Eine Rinne ist ein dünnwandiges Bauteil, und wie viel sie verträgt, hängt am Werkstoff. Was auf einer neuen Titanzinkrinne unproblematisch ist, hinterlässt auf einer alten verzinkten Rinne die Stelle, an der in zwei Jahren Wasser durchtritt. Deshalb sehen wir vor dem ersten Handgriff nach, was verbaut ist – erkennbar an Farbe, Oberfläche und Verbindungstechnik.
Titanzink ist heute der Regelfall: hellgrau patinierend, gelötet oder geklemmt und über Jahrzehnte formstabil, empfindlich allein an den Lötnähten. Verzinktes Stahlblech findet sich in älteren Bauten – ist die Zinkschicht durchgelaufen, rostet der Stahl von innen heraus, und der Rinnenboden wird an den tiefsten Stellen dünn.
Kupfer erkennt man an der grün-braunen Patina; hier gilt: kein Kontakt mit Zink oder Stahl im Wasserweg und kein Mittel, das die Patina fleckig aufhellt. Kunststoffrinnen sind gesteckt und mit Dichtringen verbunden – im Alter wird das Material spröde, und harte Punktlast an einem Stoß löst eine Undichtigkeit aus, die vorher keine war.
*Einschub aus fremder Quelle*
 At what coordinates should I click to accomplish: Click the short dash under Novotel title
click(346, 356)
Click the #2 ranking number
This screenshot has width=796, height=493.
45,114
Der Werkstoff ist die eine Hälfte, die Lage die andere. Eine Rinne ohne Gefälle bleibt nach jedem Regen halb voll, und eine, die an einer Stelle abgesackt ist, geht dort über, obwohl nichts darin liegt. Diese vier Punkte sehen wir uns bei der Arbeit ohnehin an.
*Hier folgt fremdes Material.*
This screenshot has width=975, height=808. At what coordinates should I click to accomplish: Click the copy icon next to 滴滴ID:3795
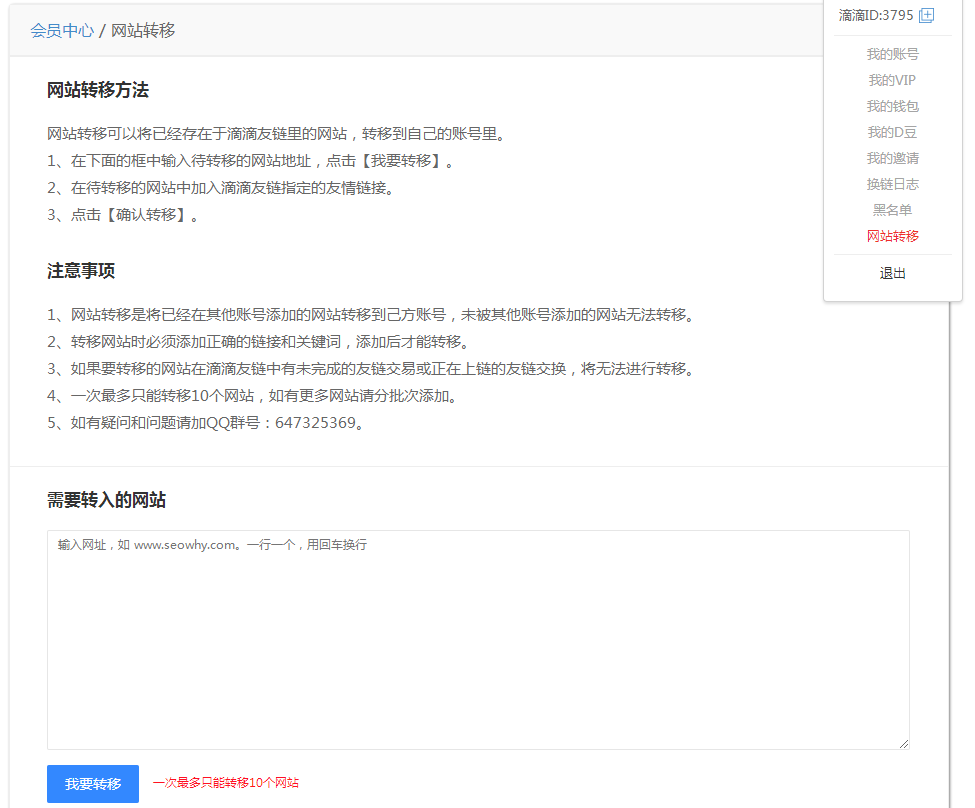click(x=926, y=15)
Was auffällt, bekommen Sie dokumentiert. Eine durchgerostete Rinne, gerissene Nähte oder aufgebogene Halter lassen sich nicht sauber reinigen, sie müssen nachgezogen oder ersetzt werden. Wir sagen es und geben Ihnen die Fotos dazu, statt daraus eine Verkaufsgelegenheit zu machen.